Aujourd’hui, certes, on constate certains changements : jeunesse connectée, innovations technologiques, ouverture internationale, mais le Bhoutan demeure fidèle à son âme : pas un feu rouge en ville, sérénité omniprésente, liens étroits avec la tradition. Au terme de son récit, le narrateur célèbre ce royaume qui sait s’ouvrir au monde tout en préservant l’essentiel : un rythme paisible, une profondeur rare, une chaleur humaine et spirituelle qui ne s’est jamais démentie en trente ans.

Le Bouthan au fil des saisons

La fine couche de glace qui recouvre ces lacs d’altitude évoque la fragilité des écosystèmes alpins. Les 2 500 lacs glaciaires du Bhoutan du Nord procurent des ressources en eau indispensables aux montagnards, mais le réchauffement climatique les met en danger. © Michael Yamashita.

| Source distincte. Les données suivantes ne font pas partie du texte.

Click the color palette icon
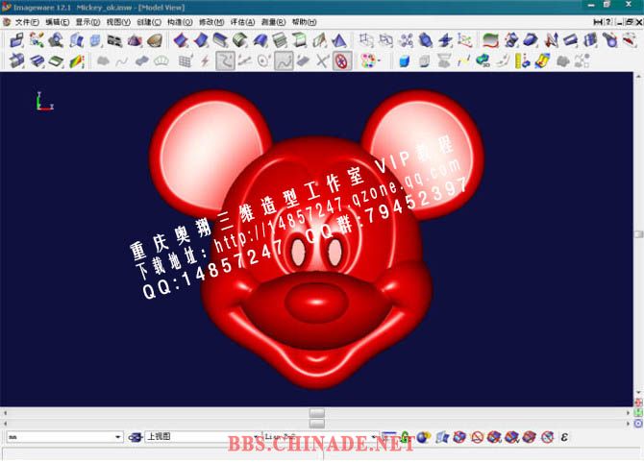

L’ouvrage déroule ensuite des images selon l’ordre des saisons, offrant un rythme presque cinématographique. Le printemps déborde de couleurs et de fêtes ; l’été respire la ferveur des vallées ; l’automne offre ses ors aux cérémonies et l’hiver révèle les silhouettes des monastères suspendues dans le silence. Le lecteur avance ainsi dans un pays qui semble se déployer par strates et non comme une succession de cartes postales.

Des chevaux lourdement chargés traversent un pont de bois, en route pour le campement de Rodophu, une des étapes du Snowman Trek. Cette randonnée de haute altitude, particulièrement exigeante, offre des paysages stupéfiants et des rencontres avec les populations montagnardes les plus isolées du pays. Au printemps et en automne, elle attire les randonneurs expérimentés du monde entier. Bhoutan du Nord. © Karma T. Dorji.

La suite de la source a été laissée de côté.